### Exercise goal
Below are some records; return all of them exactly as they are.

### Records provided
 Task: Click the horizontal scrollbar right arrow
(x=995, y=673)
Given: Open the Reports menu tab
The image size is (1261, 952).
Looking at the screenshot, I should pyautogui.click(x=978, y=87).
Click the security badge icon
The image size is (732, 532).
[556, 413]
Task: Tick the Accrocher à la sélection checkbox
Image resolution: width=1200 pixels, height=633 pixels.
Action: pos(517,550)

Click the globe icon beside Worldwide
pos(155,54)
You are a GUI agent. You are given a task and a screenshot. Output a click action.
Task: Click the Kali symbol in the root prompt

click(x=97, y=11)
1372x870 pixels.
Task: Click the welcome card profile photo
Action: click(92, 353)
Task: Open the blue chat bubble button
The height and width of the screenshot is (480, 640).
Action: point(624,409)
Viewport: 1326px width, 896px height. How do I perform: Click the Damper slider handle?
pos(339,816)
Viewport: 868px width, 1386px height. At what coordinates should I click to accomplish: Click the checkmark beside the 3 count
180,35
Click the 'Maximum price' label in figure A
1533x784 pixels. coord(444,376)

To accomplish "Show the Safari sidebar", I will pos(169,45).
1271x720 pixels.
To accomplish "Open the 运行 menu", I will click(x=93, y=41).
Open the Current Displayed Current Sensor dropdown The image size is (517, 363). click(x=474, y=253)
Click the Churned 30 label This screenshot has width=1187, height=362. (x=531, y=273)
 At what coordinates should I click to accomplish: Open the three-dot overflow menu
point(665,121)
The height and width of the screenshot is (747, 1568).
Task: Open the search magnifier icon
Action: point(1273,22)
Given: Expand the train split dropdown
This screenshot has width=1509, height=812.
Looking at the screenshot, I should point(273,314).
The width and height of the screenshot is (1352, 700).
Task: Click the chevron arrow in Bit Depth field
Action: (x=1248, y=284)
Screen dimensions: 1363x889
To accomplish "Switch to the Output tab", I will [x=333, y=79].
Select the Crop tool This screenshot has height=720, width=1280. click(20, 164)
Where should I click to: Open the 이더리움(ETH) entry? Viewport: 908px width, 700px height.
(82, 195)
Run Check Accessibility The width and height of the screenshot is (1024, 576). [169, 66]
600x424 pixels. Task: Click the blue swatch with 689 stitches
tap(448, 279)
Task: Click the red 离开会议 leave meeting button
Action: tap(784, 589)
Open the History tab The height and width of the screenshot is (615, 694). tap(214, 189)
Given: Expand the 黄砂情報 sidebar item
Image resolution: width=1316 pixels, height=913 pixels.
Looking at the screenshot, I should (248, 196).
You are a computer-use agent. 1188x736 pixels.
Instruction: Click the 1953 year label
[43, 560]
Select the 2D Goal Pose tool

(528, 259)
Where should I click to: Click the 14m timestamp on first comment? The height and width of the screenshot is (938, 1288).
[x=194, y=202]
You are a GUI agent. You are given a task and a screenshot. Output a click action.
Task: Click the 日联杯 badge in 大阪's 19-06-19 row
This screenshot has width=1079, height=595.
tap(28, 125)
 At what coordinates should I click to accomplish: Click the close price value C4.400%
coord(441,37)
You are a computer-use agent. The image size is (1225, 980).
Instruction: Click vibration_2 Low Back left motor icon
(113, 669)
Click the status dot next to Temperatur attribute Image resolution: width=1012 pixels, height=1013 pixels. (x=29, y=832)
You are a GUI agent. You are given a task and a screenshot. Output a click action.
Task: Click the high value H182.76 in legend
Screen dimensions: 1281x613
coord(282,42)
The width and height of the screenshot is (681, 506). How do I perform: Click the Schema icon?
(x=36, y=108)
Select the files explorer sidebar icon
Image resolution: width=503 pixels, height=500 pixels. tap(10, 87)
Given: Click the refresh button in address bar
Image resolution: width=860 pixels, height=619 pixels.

### Solution for this exercise
 Task: Click the horizontal scrollbar right arrow
(x=995, y=673)
Given: Open the Reports menu tab
The image size is (1261, 952).
Looking at the screenshot, I should pyautogui.click(x=978, y=87).
Click the security badge icon
The image size is (732, 532).
[556, 413]
Task: Tick the Accrocher à la sélection checkbox
Image resolution: width=1200 pixels, height=633 pixels.
Action: pos(517,550)

Click the globe icon beside Worldwide
pos(155,54)
You are a GUI agent. You are given a task and a screenshot. Output a click action.
Task: Click the Kali symbol in the root prompt

click(x=97, y=11)
1372x870 pixels.
Task: Click the welcome card profile photo
Action: click(92, 353)
Task: Open the blue chat bubble button
The height and width of the screenshot is (480, 640).
Action: point(624,409)
Viewport: 1326px width, 896px height. How do I perform: Click the Damper slider handle?
pos(339,816)
Viewport: 868px width, 1386px height. At what coordinates should I click to accomplish: Click the checkmark beside the 3 count
180,35
Click the 'Maximum price' label in figure A
1533x784 pixels. coord(444,376)

To accomplish "Show the Safari sidebar", I will pos(169,45).
1271x720 pixels.
To accomplish "Open the 运行 menu", I will click(x=93, y=41).
Open the Current Displayed Current Sensor dropdown The image size is (517, 363). click(x=474, y=253)
Click the Churned 30 label This screenshot has width=1187, height=362. (x=531, y=273)
 At what coordinates should I click to accomplish: Open the three-dot overflow menu
point(665,121)
The height and width of the screenshot is (747, 1568).
Task: Open the search magnifier icon
Action: point(1273,22)
Given: Expand the train split dropdown
This screenshot has width=1509, height=812.
Looking at the screenshot, I should point(273,314).
The width and height of the screenshot is (1352, 700).
Task: Click the chevron arrow in Bit Depth field
Action: (x=1248, y=284)
Screen dimensions: 1363x889
To accomplish "Switch to the Output tab", I will [x=333, y=79].
Select the Crop tool This screenshot has height=720, width=1280. click(20, 164)
Where should I click to: Open the 이더리움(ETH) entry? Viewport: 908px width, 700px height.
(82, 195)
Run Check Accessibility The width and height of the screenshot is (1024, 576). [169, 66]
600x424 pixels. Task: Click the blue swatch with 689 stitches
tap(448, 279)
Task: Click the red 离开会议 leave meeting button
Action: tap(784, 589)
Open the History tab The height and width of the screenshot is (615, 694). tap(214, 189)
Given: Expand the 黄砂情報 sidebar item
Image resolution: width=1316 pixels, height=913 pixels.
Looking at the screenshot, I should (248, 196).
You are a computer-use agent. 1188x736 pixels.
Instruction: Click the 1953 year label
[43, 560]
Select the 2D Goal Pose tool

(528, 259)
Where should I click to: Click the 14m timestamp on first comment? The height and width of the screenshot is (938, 1288).
[x=194, y=202]
You are a GUI agent. You are given a task and a screenshot. Output a click action.
Task: Click the 日联杯 badge in 大阪's 19-06-19 row
This screenshot has width=1079, height=595.
tap(28, 125)
 At what coordinates should I click to accomplish: Click the close price value C4.400%
coord(441,37)
You are a computer-use agent. The image size is (1225, 980).
Instruction: Click vibration_2 Low Back left motor icon
(113, 669)
Click the status dot next to Temperatur attribute Image resolution: width=1012 pixels, height=1013 pixels. (x=29, y=832)
You are a GUI agent. You are given a task and a screenshot. Output a click action.
Task: Click the high value H182.76 in legend
Screen dimensions: 1281x613
coord(282,42)
The width and height of the screenshot is (681, 506). How do I perform: Click the Schema icon?
(x=36, y=108)
Select the files explorer sidebar icon
Image resolution: width=503 pixels, height=500 pixels. tap(10, 87)
Given: Click the refresh button in address bar
Image resolution: width=860 pixels, height=619 pixels.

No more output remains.